On Jan 1, 2022, at 2:38 PM, Grant Taylor via cctalk
<cctalk at classiccmp.org> wrote:
On 1/1/22 12:33 PM, Paul Koning via cctalk wrote:
And mainframes may use 3-phase power supplies;
CDC 6000 mainframes do, though with those it's 3 phase 400 Hz produced by
motor-generators (which in turn run off 3-phase mains power).
I know that some IBM mainframes prefer 3? power but I know of multiple people that have
re-wired their CECs to use 1? power. They too are largely independent 1? supplies on
different phases to jointly power a common internal bus.

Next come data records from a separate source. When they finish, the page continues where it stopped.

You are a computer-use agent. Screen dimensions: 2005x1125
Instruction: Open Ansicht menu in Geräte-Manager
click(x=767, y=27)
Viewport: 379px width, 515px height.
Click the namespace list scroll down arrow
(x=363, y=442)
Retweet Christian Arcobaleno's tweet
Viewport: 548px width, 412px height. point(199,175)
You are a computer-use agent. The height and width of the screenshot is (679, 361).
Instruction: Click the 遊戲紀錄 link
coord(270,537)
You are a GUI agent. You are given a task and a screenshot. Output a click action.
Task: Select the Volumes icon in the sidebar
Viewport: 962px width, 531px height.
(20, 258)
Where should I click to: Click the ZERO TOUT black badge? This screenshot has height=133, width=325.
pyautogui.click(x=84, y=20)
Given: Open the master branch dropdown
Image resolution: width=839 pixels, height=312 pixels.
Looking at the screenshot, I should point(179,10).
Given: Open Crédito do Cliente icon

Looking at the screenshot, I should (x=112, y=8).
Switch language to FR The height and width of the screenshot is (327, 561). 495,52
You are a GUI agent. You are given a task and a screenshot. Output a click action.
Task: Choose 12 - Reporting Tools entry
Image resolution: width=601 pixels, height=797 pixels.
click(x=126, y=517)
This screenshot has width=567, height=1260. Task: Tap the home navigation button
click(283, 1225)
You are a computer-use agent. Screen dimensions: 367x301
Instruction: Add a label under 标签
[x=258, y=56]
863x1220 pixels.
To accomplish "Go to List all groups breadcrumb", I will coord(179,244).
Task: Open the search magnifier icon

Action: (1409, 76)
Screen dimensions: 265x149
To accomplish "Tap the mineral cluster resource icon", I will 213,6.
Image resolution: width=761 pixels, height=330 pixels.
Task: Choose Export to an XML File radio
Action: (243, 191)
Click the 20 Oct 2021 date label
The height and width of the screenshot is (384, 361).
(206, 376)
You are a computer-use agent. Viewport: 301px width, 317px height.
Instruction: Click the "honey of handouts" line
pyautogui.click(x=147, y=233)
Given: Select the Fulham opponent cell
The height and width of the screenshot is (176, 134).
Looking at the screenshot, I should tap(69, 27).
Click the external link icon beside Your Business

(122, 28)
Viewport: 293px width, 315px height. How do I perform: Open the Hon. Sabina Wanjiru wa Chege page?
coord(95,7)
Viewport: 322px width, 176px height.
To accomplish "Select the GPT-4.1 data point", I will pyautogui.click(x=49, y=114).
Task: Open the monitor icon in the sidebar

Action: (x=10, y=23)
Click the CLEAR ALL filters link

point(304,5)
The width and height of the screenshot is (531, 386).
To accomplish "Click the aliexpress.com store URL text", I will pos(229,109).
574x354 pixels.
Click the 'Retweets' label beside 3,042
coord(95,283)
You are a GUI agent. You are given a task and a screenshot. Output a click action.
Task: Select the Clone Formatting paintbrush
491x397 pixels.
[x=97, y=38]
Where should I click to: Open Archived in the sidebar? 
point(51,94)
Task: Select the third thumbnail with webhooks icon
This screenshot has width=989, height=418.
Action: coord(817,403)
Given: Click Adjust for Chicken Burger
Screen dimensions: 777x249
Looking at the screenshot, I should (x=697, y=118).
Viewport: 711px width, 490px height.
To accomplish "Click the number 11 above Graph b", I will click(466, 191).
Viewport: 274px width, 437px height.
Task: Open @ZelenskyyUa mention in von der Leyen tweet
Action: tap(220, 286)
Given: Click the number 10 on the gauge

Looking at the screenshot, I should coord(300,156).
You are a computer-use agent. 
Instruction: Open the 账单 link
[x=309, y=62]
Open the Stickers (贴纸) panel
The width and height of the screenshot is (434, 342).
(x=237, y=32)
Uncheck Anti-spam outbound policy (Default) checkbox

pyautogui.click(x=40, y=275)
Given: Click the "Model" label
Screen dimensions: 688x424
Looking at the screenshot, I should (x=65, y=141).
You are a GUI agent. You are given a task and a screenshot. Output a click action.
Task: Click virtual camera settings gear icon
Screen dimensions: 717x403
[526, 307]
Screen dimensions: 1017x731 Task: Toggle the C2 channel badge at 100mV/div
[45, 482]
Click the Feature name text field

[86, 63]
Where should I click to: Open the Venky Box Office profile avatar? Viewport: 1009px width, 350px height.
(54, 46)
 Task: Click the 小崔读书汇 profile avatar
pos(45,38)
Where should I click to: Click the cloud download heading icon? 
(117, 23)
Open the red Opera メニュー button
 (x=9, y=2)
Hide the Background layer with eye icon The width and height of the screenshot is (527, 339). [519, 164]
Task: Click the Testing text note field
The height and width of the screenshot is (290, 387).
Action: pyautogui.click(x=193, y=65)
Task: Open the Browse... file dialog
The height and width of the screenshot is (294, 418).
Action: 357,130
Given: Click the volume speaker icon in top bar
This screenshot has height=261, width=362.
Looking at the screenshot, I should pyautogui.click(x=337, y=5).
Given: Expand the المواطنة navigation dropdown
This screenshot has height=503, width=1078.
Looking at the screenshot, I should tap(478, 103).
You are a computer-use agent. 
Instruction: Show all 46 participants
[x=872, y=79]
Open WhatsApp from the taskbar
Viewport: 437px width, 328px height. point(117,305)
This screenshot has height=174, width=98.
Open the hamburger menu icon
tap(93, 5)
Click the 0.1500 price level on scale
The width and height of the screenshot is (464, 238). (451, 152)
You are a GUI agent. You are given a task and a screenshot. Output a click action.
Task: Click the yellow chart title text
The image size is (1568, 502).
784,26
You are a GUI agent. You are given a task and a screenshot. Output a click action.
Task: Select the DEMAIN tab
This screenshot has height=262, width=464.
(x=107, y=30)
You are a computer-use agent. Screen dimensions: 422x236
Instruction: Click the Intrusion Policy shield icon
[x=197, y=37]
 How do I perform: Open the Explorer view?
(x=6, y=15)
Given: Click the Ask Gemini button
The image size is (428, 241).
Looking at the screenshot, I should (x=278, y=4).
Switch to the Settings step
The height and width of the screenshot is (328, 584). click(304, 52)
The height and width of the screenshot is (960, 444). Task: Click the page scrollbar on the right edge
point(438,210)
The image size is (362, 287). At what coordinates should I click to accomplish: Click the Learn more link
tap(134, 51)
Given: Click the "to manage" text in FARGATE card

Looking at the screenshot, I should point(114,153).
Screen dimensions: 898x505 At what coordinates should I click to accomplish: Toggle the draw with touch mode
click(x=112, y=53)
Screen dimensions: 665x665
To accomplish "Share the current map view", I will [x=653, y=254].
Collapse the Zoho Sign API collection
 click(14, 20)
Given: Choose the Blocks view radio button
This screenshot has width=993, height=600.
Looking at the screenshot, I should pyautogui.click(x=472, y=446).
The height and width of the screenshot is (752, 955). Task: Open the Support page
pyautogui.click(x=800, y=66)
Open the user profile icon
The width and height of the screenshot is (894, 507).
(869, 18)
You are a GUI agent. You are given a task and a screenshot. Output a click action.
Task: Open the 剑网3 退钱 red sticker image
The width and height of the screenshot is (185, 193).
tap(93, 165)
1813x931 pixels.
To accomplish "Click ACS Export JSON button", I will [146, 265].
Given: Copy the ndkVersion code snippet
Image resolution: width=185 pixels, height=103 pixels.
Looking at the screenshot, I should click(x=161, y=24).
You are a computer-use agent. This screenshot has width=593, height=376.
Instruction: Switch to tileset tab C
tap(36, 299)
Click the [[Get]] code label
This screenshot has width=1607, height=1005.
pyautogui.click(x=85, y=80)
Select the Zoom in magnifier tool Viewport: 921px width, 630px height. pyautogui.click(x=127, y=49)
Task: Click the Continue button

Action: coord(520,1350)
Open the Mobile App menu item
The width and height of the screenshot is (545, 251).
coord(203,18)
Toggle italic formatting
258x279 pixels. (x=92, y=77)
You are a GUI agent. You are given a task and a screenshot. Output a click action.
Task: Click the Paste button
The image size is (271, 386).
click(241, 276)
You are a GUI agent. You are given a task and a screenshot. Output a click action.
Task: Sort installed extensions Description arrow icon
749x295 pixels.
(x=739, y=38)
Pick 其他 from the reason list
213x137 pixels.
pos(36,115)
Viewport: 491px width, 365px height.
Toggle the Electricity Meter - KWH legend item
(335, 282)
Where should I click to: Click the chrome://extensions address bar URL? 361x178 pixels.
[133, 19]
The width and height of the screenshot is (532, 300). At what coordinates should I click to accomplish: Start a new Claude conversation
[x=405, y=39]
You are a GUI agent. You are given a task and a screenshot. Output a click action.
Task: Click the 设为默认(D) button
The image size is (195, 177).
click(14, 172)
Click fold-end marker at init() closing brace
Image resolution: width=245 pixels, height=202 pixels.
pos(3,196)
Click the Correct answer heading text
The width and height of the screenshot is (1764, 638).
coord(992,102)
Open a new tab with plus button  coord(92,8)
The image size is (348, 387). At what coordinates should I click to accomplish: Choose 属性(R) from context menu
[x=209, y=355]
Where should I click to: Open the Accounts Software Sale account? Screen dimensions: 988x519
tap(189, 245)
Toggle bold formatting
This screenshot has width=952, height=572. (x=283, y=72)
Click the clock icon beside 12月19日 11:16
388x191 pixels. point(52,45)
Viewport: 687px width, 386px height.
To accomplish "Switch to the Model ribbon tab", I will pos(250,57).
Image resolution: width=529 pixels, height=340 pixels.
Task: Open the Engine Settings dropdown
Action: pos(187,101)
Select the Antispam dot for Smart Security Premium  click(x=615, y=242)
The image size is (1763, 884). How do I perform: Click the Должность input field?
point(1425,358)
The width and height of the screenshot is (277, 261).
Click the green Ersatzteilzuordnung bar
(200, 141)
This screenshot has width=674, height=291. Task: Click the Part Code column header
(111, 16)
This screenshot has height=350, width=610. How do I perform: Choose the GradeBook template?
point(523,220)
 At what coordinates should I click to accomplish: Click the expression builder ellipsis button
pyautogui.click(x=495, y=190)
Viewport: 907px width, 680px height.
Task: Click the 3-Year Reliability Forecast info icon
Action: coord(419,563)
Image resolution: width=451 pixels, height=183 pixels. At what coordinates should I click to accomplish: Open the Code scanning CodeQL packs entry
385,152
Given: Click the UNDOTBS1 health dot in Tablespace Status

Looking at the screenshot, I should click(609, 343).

So re-wiring the necessary
supplies to the same phase is mostly not a big deal.
Apparently even IBM sold and supported some systems in this configuration. The only down
side is that it put an upper cap on the amount of power that you could draw and thus
things that you could run in this configuration. But for smaller installations, it's
perfectly fine.
Could be. For the CDC case, I see actual 3-phase DC supplies, i.e., 3 phase bridge
rectifiers fed by 3-phase transformers. If you run those off one phase the ripple would
be a lot larger. And of course 400 Hz gave them an additional advantage in reduced
transformer size and reduced ripple (for a given filter capacitor).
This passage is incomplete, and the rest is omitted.